What to work on
Without including any pictures, reproduce all the lines below word for word.

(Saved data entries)
^^^^

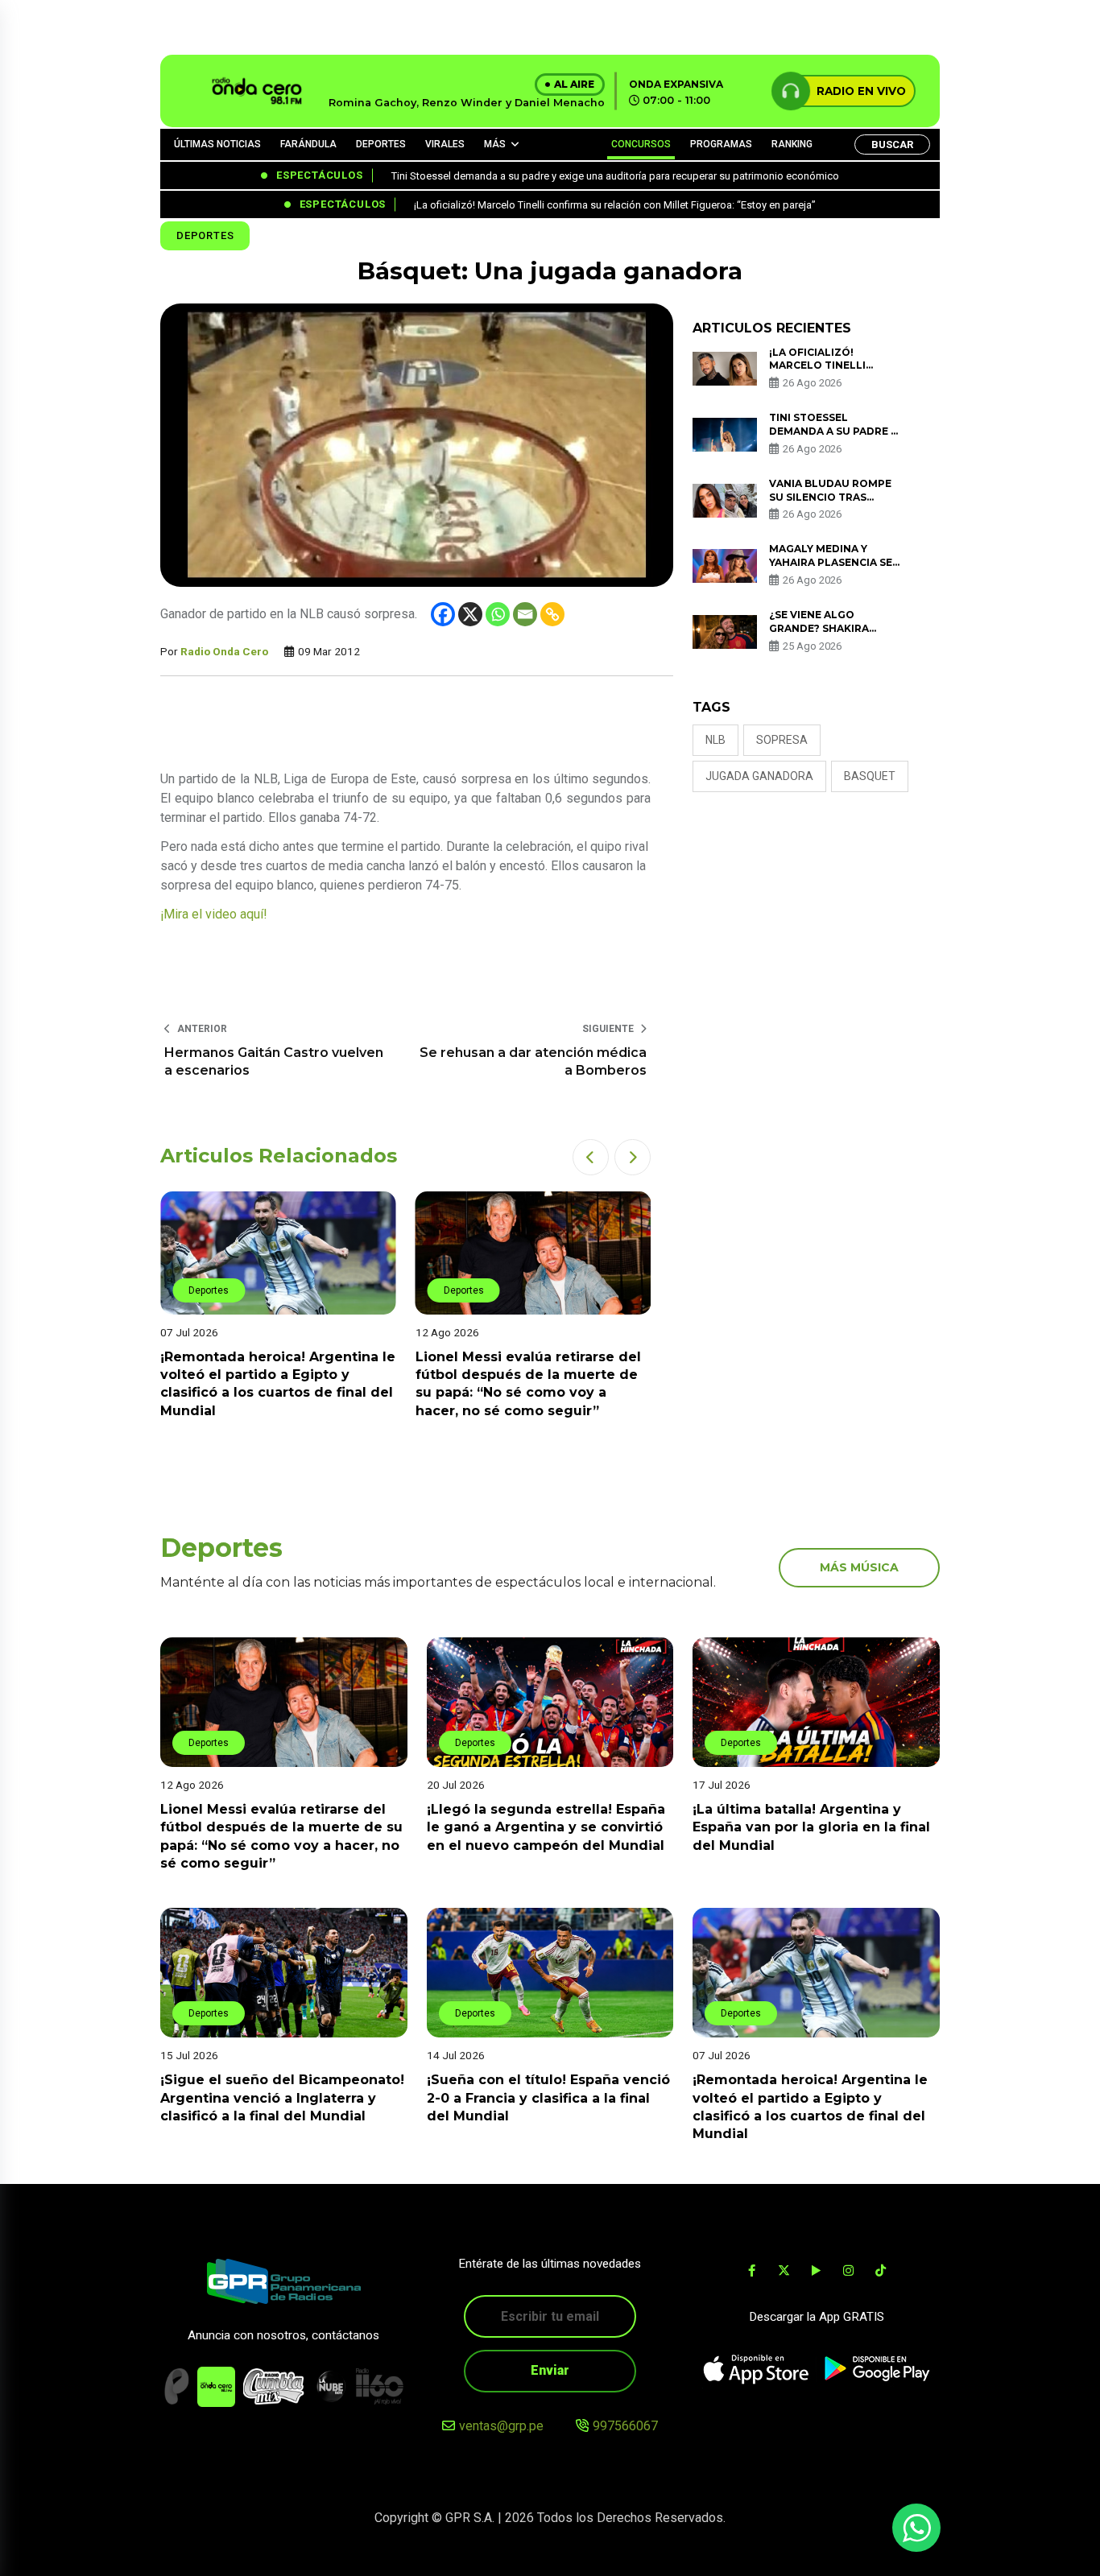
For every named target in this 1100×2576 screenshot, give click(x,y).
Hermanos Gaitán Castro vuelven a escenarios (273, 1061)
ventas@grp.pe (501, 2426)
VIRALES (445, 144)
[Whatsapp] (498, 614)
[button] (591, 1157)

^^^^

Finished task
For every named target in this 1100×2576 screenshot, give click(x,y).
Hermanos Gaitán Castro vuelven a escenarios (273, 1061)
ventas@grp.pe (501, 2426)
VIRALES (445, 144)
[Whatsapp] (498, 614)
[button] (591, 1157)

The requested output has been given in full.